Josephine Mason has dreamed of a career in architecture since she was at school with other disabled children.
“I’m autistic and disabled. I went to a school with lots of kids with disabilities, who needed all kinds of adaptations. I saw how we, as people, had to make accommodations suit the person and not the building built to help the person. That’s what got me interested,” she says.
Intrigued by the environment around her at school, Josephine began to show a keen interest in inclusive design and decided she wanted to help improve access to the built environment.
Finding the right path
Now 19-years-old, Josephine is heading off to university in London to study an Architecture Engineering degree. However, before that, she is boosting her knowledge and skills by attending CAE’s Pathways Academy.
The nine-month programme was created to give young disabled people the confidence, skills and support they need to kick start their career in inclusive design and access. It features 11 modules including inclusive design, access auditing skills, housing standards and building regulations.
“One of my teaching assistants at school found the course through a Google search when looking for courses around architecture, inclusion and accessibility. I thought it sounded perfect to build some specialist knowledge around inclusion in the built environment,” she explains.
Access work experience
On leaving school, Josephine took part in work experience with a London borough, looking at accommodation for autistic people. She visited schools to assess how inclusive and accessible they were for people with sensory differences.
“It was the first time I’d seen how buildings could be inclusive for people who are neurodiverse,” she says.
So, when she signed up for Pathways, Josephine knew she’d have more relevant knowledge than the average person, because of her interest and experience.

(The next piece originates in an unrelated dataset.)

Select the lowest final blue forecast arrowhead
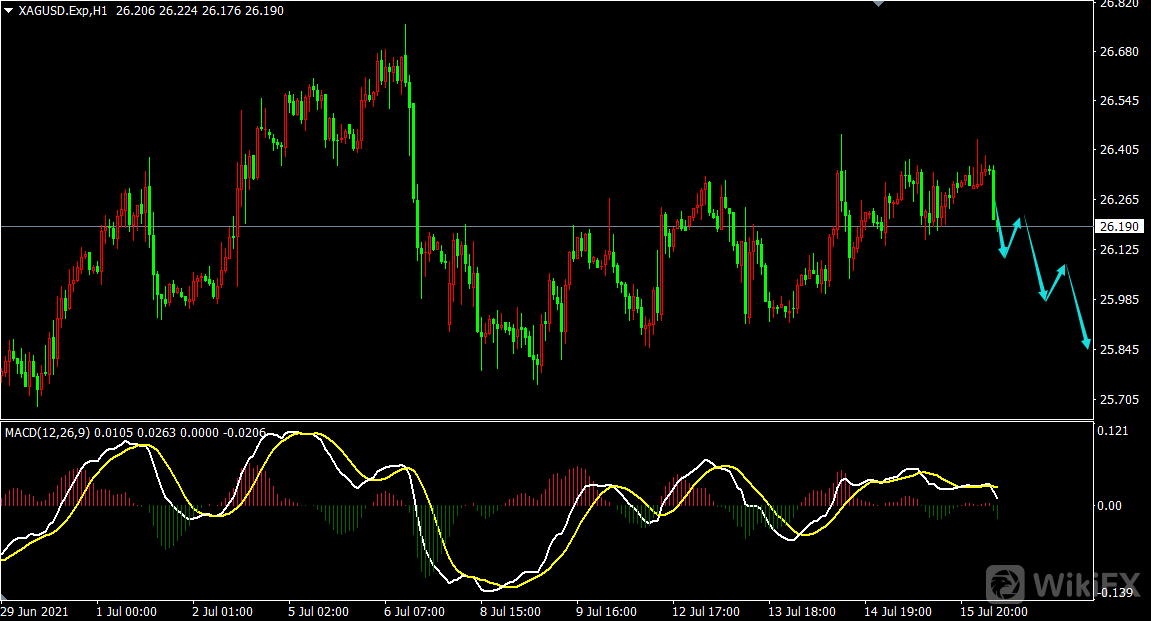 click(1086, 344)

“But I knew nothing like I know now,” she says. “I knew typical information around wheelchair accessibility and adaptions, but I’d never really thought about the adaptations for people with partial sight or visual impairments.
“I didn’t realise how many modifications that really benefit people with hearing loss also overlap with what benefits other people with their disabilities. Pathways has taught me to see beyond my own disability.”
Highlights of the programme
Josephine had never thought about how disabled people would interact with spaces on an ongoing basis.
“It’s the areas where a person spends a lot of time that is most important to get right” she says.
“I was shocked to find out that one person’s needs can put barriers up for another person. If I want to be an architect one day, who will design truly inclusive buildings, Pathways has shown me how complex it is going to be to meet everyone’s needs.”
And she found the programme’s hybrid format of live online lessons taught via Microsoft Teams, and in-person teaching days, supportive.
“On a day where I had high symptoms, it was great to be able to just log online and be in the comfort of my own home. I could easily take a break and could switch the camera off when needed if I was worried about my resting ‘bored’ face,” she says.
“Being able to study in that way made it easier to concentrate on the lesson and not think about if my face is looking interested enough. Putting on a ‘mask’ can take up a lot of my energy.”
She found the in-person day valuable too, as students take what they’ve learnt into the real world, working with trainers and consultants with lived experience.
“As a group we looked at the accessibility of pavements. While I was able to step over an uneven paving stone, witnessing someone with a mobility aid get stuck reminded me to look beyond myself,” she adds.
Josephine hopes her degree combined with her new skills and knowledge gained from the Pathways Academy will stand her in good stead when looking for her first role.
“I’m looking at small design firms that are passionate about inclusion and access, and firms that specialise in designing spaces for people with disabilities,” she says.
“But right now, the only thing I’m apprehensive about is that I’ll lose all of my Pathways knowledge before university starts, – but hopefully not as I’m so excited to have all this new knowledge!”